***** DATA RECORDS *****

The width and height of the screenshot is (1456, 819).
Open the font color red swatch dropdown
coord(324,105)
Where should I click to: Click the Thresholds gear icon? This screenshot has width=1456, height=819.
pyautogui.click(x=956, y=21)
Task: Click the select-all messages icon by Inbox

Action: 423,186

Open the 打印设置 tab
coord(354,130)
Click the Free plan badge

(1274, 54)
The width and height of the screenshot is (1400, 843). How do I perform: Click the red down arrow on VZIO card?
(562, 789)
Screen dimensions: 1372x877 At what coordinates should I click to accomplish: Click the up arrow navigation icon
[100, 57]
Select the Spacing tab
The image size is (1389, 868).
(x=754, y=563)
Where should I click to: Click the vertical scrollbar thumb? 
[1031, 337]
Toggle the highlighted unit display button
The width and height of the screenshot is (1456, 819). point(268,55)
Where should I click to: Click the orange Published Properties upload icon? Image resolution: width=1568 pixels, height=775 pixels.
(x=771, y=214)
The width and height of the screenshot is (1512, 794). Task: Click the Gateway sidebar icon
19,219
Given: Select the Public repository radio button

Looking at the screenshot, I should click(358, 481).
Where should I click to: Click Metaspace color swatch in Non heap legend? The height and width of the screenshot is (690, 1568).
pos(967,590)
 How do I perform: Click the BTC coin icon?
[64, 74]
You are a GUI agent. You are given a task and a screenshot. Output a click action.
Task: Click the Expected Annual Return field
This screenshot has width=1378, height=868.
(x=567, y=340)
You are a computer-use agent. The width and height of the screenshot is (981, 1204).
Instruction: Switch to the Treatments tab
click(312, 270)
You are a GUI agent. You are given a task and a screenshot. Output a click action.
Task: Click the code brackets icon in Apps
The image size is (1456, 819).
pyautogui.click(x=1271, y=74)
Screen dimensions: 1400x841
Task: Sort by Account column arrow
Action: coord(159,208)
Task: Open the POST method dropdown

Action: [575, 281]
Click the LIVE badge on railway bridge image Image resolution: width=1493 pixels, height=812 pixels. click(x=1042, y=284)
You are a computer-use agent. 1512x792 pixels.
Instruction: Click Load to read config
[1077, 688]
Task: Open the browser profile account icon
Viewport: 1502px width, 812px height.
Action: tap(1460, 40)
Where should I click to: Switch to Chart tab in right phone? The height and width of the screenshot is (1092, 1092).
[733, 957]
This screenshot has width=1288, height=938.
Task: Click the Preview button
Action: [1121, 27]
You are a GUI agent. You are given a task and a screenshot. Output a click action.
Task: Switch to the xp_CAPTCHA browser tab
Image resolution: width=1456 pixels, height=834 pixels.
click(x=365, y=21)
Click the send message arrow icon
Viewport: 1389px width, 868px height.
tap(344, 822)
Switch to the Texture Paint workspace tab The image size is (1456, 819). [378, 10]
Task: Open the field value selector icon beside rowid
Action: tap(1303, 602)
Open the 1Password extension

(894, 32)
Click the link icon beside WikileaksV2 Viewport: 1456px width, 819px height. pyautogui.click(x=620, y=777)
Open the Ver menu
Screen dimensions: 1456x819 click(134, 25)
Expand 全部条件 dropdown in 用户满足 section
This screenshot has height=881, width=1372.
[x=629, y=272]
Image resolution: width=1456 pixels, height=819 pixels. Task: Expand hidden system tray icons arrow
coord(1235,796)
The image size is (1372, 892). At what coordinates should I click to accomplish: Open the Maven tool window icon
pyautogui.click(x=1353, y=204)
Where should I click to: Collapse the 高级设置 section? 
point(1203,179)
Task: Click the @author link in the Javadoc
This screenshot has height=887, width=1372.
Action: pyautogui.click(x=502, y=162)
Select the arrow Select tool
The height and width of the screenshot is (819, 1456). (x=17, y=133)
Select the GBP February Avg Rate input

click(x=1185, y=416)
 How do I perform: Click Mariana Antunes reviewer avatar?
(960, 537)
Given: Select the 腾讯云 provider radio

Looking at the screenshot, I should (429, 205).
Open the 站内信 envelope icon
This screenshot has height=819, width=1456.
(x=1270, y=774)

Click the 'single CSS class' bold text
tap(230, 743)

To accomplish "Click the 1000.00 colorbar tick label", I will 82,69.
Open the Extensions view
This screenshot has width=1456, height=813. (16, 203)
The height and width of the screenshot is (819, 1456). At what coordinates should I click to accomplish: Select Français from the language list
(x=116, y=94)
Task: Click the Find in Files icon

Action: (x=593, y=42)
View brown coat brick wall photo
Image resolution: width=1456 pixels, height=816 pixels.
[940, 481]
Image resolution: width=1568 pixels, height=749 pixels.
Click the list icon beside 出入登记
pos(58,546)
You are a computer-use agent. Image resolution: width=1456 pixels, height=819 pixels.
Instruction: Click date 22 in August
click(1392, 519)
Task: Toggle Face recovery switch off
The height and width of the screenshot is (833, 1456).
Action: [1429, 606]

*****

BRIEF →
Counting the line that contains "Instruction: Click date 22 in August" as the first, copy exactly every line through the end of the records, and nothing else.

RESPONSE TO THE EXERCISE →
Instruction: Click date 22 in August
click(1392, 519)
Task: Toggle Face recovery switch off
The height and width of the screenshot is (833, 1456).
Action: [1429, 606]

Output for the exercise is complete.